When Steinbeck wrote East of Eden in 1952, he couldn’t imagine opinion and society influencing platforms like TikTok or X. But he understood the idea that we perceive ourselves as not truly free. We perceive ourselves as our nature, our circumstances, our family history, our social class, our wounds have already decided the shape of our lives.
But Steinbeck is telling us that Timshel is the rebuttal to that. He’s telling us we may change our lives in any way that we choose at any time.
He is telling us that our path is not set. Our way is open. That we have the power of self-determination. If we chose it.
And there’s a darker side to timshel that we should not flinch from. If thou mayest choose well, thou mayest also choose badly. The freedom to choose is equal. Cain, after all, does not conquer sin. He kills his brother. The possibility of a good choice and the reality of a bad one exist in equal terms.
Let’s look at two modern day examples. As I write this, the platform X is a sewer of filth spreading lies that former first lady Michelle Obama is a transgender man. This was fueled by one of the fighters in the Freedom 250 cage match held on the White House lawn. Our children are being bombarded by this message. It’s being normalized on one of the world’s largest platforms. This is an example of them needing to make a choice. Thou mayest accept the hate and lies spread via social media. Or Thou mayest reject this behavior promoted by our government. The choice of who they become has been laid before them.

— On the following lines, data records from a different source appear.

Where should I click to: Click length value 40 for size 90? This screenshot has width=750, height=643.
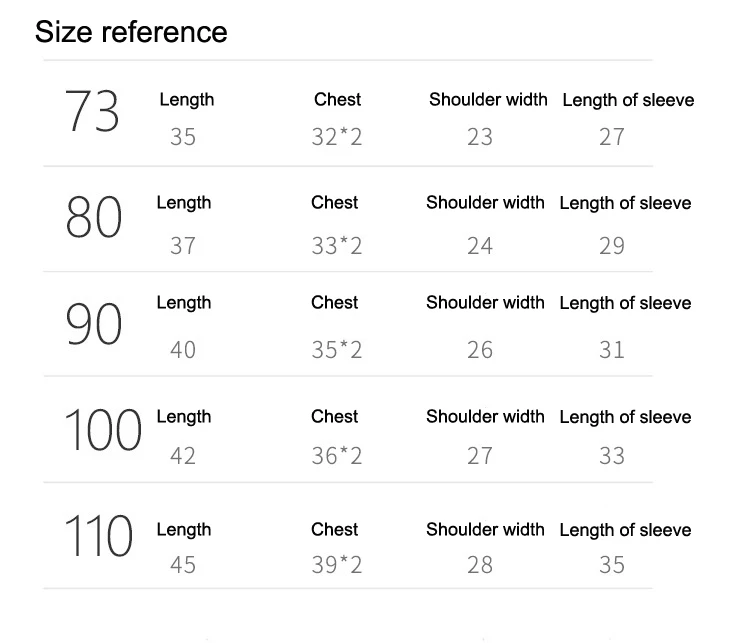click(183, 350)
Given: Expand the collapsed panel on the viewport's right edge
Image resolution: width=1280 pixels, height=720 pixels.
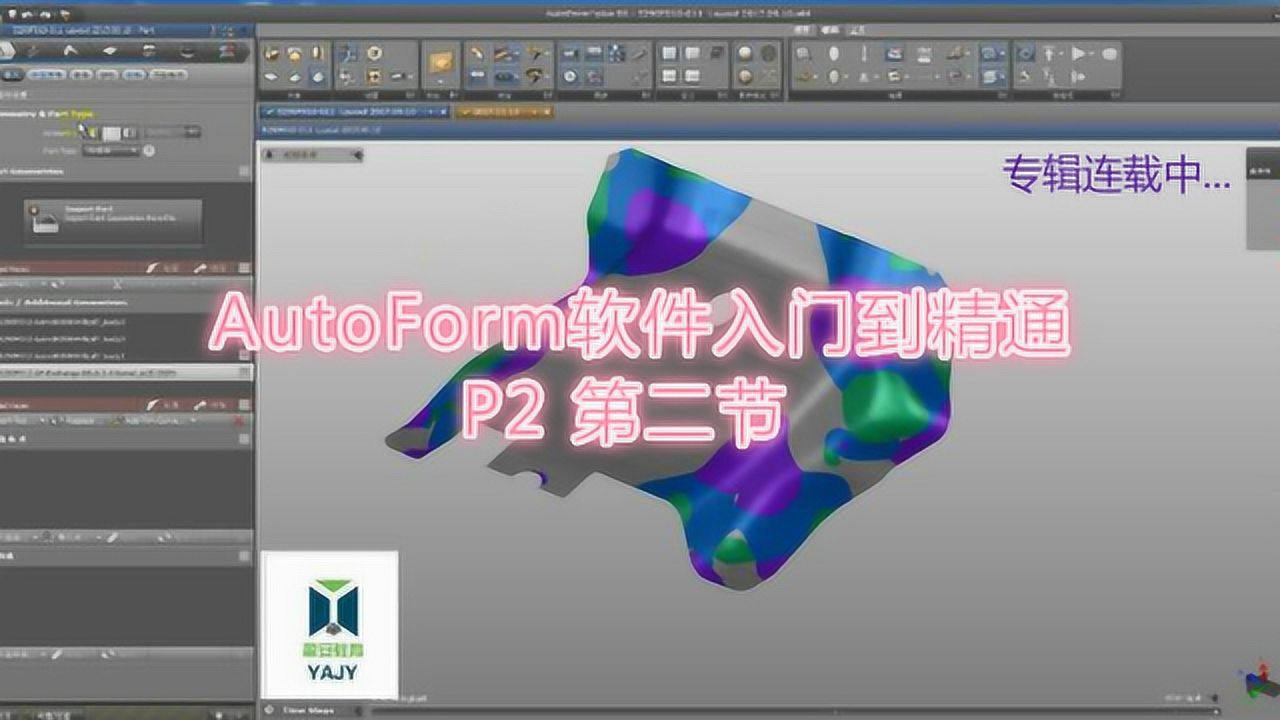Looking at the screenshot, I should pos(1262,198).
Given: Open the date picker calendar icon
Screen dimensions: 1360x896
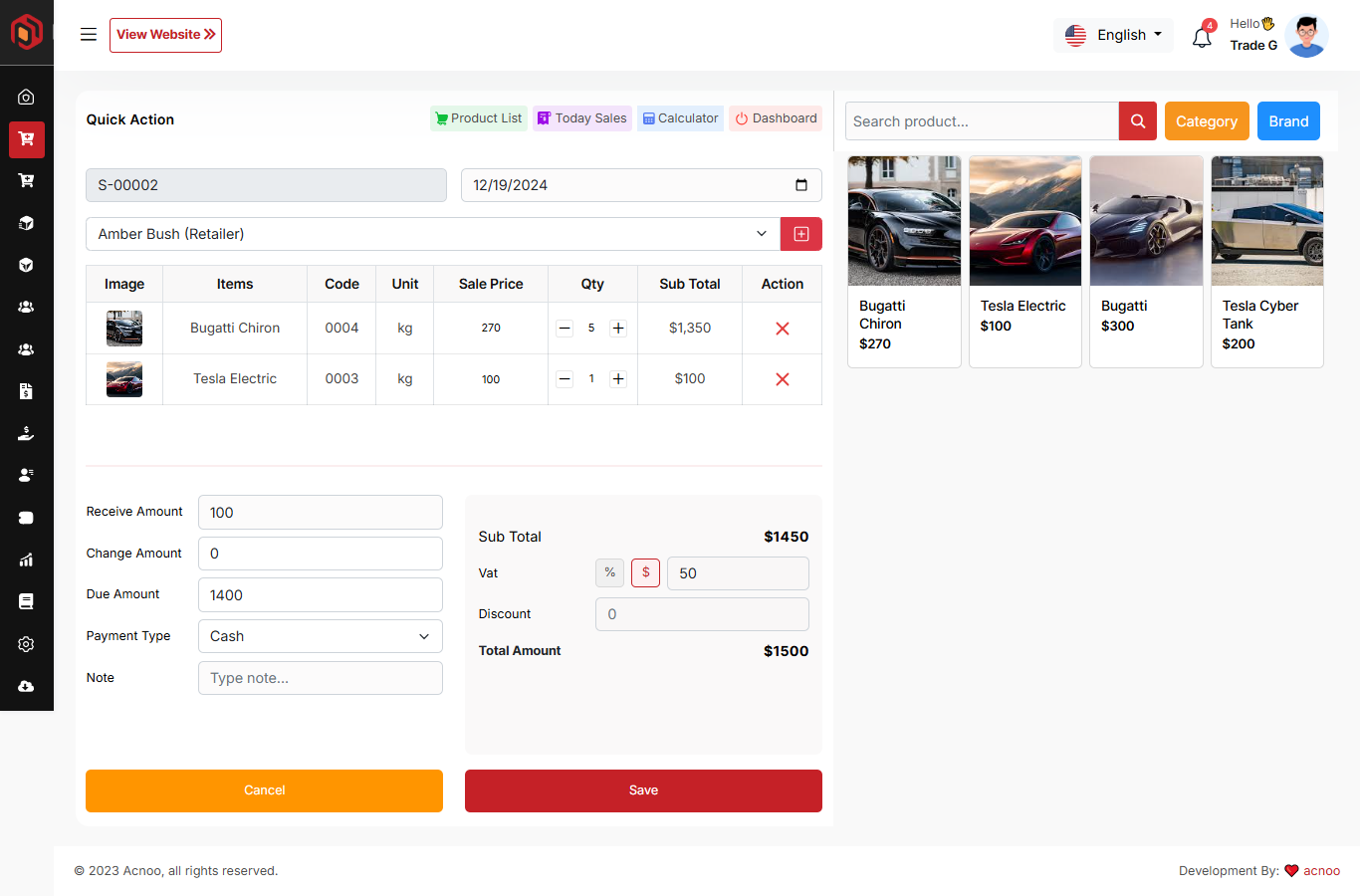Looking at the screenshot, I should [x=800, y=185].
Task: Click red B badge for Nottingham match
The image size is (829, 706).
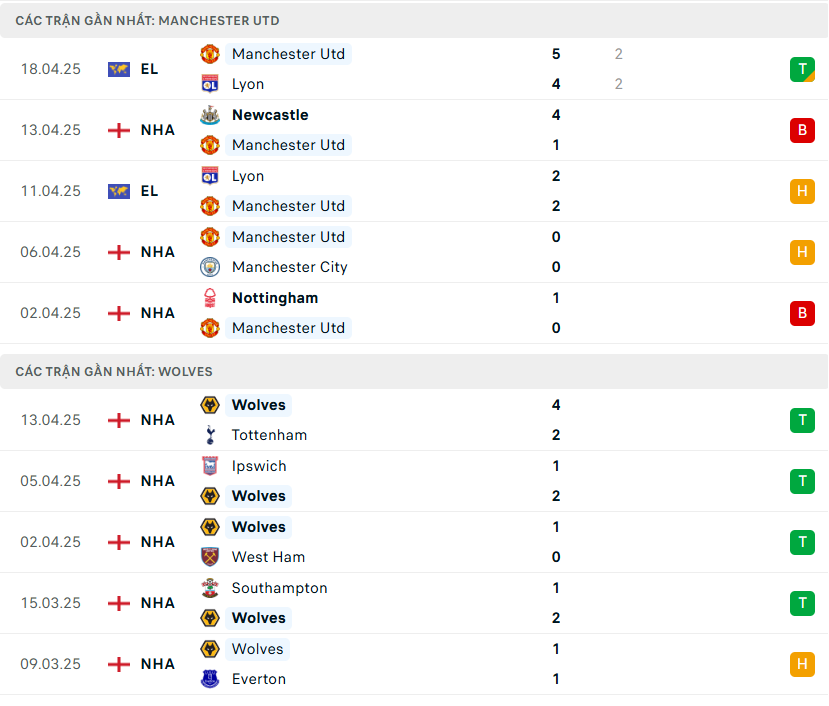Action: point(802,313)
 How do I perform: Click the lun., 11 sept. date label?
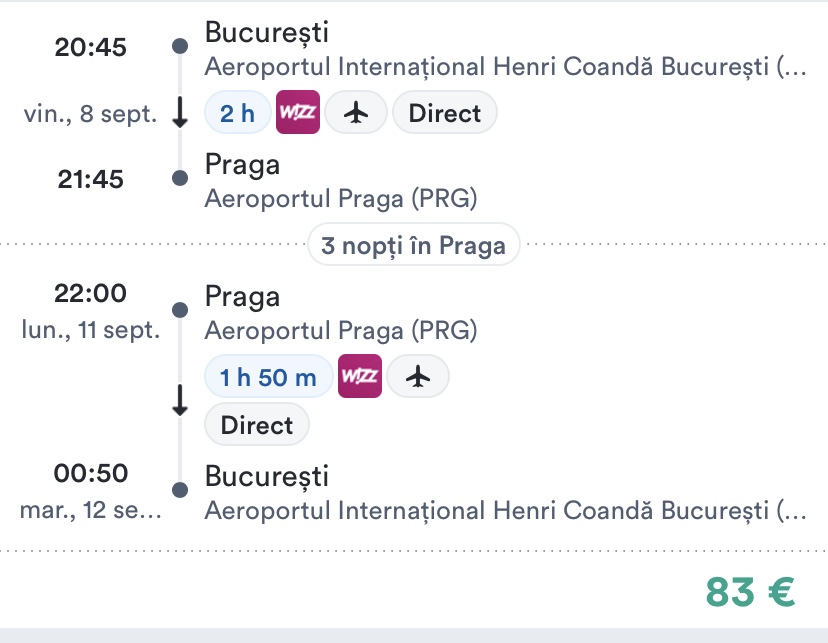click(x=90, y=329)
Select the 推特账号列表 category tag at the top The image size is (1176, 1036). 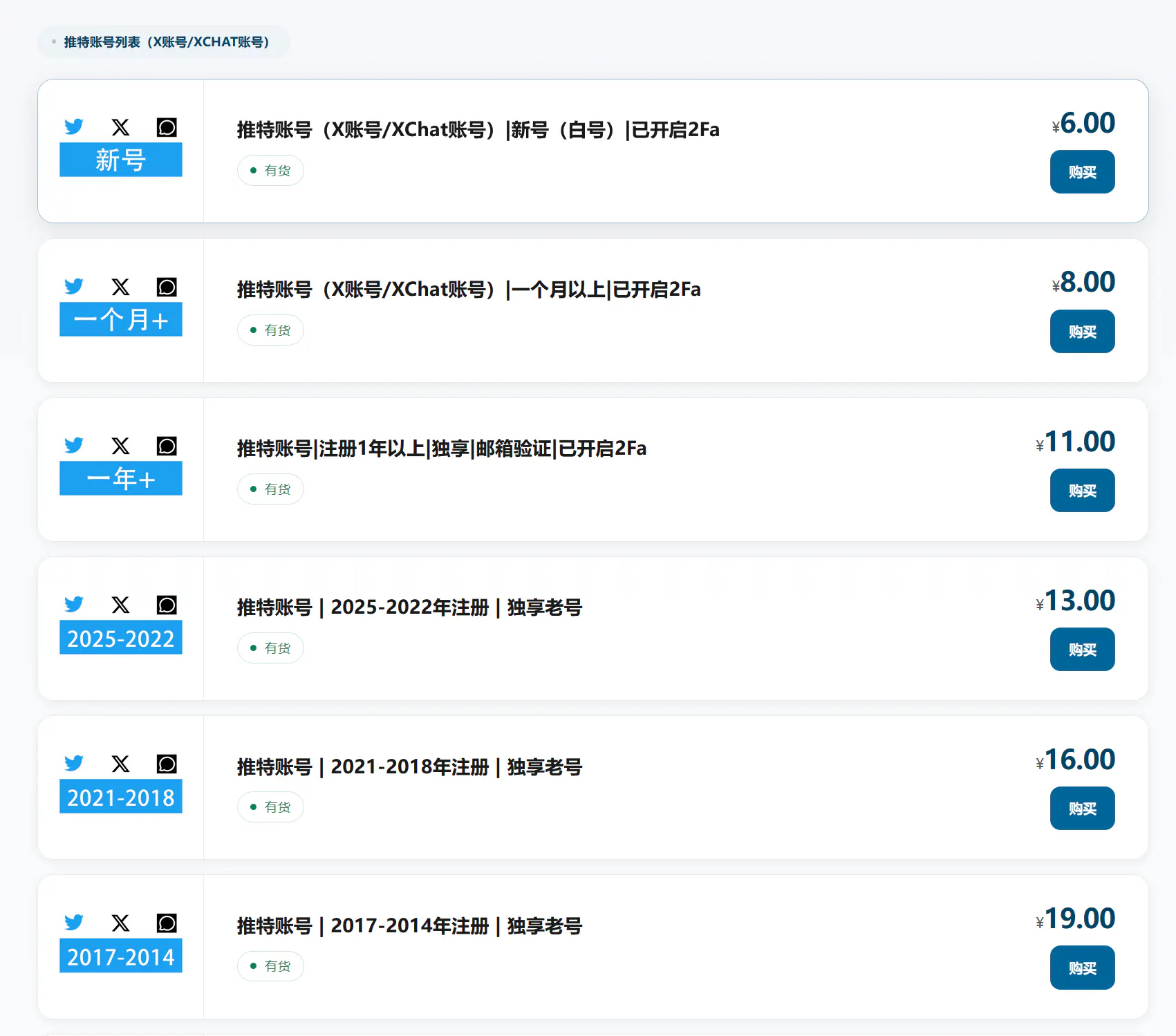pos(165,42)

Today, the #1 documentary on Netflix is THE CRASH. The film explores the case of 17-year-old Mackenzie Shrilla who intentionally crashes her car into a building, killing her boyfriend and another friend. But the film explores a deeper issue beyond the criminal case.
One victim’s father poignantly tells us, “Show me your friends and I’ll show you your future.” Timshel. Two boys are dead because of the bad choices they made. Choices filled with the quest for social media clout, lack of accountability of one’s actions, substance abuse and lies. Thou mayest accept this lifestyle. Or thou mayest reject this lifestyle. Unfortunately, the consequences caught up to two boys ready to begin their life.

Teenagers being raised in an algorithm driven age, are being fed a steady diet of narrative tunnel vision: the idea that systems and algorithms shape their lives, so the only question is which tribe they belong to and which predetermined script they perform.
Timshel is a refusal of that story.
The way is open. The choice is ours. That is the most radical thing a parent can say to a child who has been told, a thousand times a day by a thousand different feeds, that the algorithm already knows who they are.
What timshel offers is the harder, truer thing: You may choose the right path. You may not. Either way, the outcome is not certain. And because it is uncertain, their choosing matters.
This is what we actually need to tell our kids, not certainty, not commands, but the weight and dignity of real choice.
Thou mayest. It’s the best thing we can pass on.
East of Eden by John Steinbeck (1952). The timshel discussion appears in Part Two, Chapter 24.
Curriculum of Dissent is a series within Dad Bod Weekly examining literature that challenges comfortable assumptions about the world our kids are growing up in. Because the books they’re not assigning in school might be the ones that matter most.